Optimizing urban rail timetable under time-dependent demand and oversaturated conditions

• Published in: Transportation research. Part C, Emerging technologies Vol. 36; pp. 212 - 230
• Main Authors: Niu, Huimin, Zhou, Xuesong
• Format: Journal Article
• Language: English
• Published: Kidlington Elsevier India Pvt Ltd 01.11.2013; Elsevier
• Subjects: Applied sciences; Exact sciences and technology; Genetic algorithm; Ground, air and sea transportation, marine construction; Oversaturated condition; Railway transportation and traffic; Time-dependent demand; Train timetable; Transit service optimization; Transportation planning, management and economics; Urban rail line; Time-dependent demand; Genetic algorithm; Oversaturated condition; Urban rail line; Transit service optimization; Train timetable; Transport demand; Supersaturation; Scheduling; Running of trains; Modeling; Optimization; Integer programming; Time dependence; Urban transportation; Example; Timetabling problem; Numerical simulation; Strategy; Rail transportation
• ISSN: 0968-090X; 1879-2359
• DOI: 10.1016/j.trc.2013.08.016

•Develop integer programming models to design train timetables in a heavily congested urban rail corridor.•Analytically calculate effective passenger loading time periods under dynamic demand patterns.•Calculate time-dependent waiting times under oversaturated conditions.•Propose gradient-based and genetic algorithms for optimizing timetables. This article focuses on optimizing a passenger train timetable in a heavily congested urban rail corridor. When peak-hour demand temporally exceeds the maximum loading capacity of a train, passengers may not be able to board the next arrival train, and they may be forced to wait in queues for the following trains. A binary integer programming model incorporated with passenger loading and departure events is constructed to provide a theoretic description for the problem under consideration. Based on time-dependent, origin-to-destination trip records from an automatic fare collection system, a nonlinear optimization model is developed to solve the problem on practically sized corridors, subject to the available train-unit fleet. The latest arrival time of boarded passengers is introduced to analytically calculate effective passenger loading time periods and the resulting time-dependent waiting times under dynamic demand conditions.

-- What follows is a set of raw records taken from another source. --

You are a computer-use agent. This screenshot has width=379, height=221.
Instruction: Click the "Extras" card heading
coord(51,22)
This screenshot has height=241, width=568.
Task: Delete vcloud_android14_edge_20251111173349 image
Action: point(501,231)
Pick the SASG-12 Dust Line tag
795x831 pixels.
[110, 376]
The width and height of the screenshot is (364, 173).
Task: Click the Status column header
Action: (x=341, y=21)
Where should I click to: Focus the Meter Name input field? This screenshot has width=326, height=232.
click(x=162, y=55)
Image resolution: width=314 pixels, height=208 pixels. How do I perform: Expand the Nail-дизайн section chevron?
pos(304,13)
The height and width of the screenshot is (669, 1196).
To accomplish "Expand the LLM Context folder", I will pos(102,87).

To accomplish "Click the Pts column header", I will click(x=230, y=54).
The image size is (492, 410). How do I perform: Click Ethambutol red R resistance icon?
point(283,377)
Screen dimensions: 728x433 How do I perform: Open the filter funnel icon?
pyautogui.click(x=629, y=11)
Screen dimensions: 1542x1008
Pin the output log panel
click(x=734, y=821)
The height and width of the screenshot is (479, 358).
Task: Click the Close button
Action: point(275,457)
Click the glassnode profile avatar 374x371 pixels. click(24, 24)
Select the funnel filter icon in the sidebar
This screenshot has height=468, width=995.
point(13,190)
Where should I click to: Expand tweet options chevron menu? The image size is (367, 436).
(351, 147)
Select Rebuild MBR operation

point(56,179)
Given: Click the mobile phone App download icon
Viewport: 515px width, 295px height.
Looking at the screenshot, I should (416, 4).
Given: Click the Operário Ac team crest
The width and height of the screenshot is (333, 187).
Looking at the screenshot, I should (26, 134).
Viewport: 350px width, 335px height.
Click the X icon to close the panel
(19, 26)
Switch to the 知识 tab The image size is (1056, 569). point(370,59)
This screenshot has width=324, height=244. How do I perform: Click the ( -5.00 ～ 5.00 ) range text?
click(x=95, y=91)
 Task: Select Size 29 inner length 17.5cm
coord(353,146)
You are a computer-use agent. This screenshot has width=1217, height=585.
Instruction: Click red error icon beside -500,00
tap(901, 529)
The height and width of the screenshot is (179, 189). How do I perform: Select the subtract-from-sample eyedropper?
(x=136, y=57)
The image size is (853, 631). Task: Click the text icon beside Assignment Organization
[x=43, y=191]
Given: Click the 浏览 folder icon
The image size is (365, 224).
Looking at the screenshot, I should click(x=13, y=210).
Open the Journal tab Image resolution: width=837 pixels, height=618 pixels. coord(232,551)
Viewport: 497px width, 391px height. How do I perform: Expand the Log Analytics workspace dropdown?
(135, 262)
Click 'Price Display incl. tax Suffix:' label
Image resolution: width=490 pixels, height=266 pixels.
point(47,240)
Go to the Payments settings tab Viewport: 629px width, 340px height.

A by-product of the model is the passenger assignment with strict capacity constraints under oversaturated conditions. Using cumulative input–output diagrams, we present a local improvement algorithm to find optimal timetables for individual station cases. A genetic algorithm is developed to solve the multi-station problem through a special binary coding method that indicates a train departure or cancellation at every possible time point. The effectiveness of the proposed model and algorithm are evaluated using a real-world data set.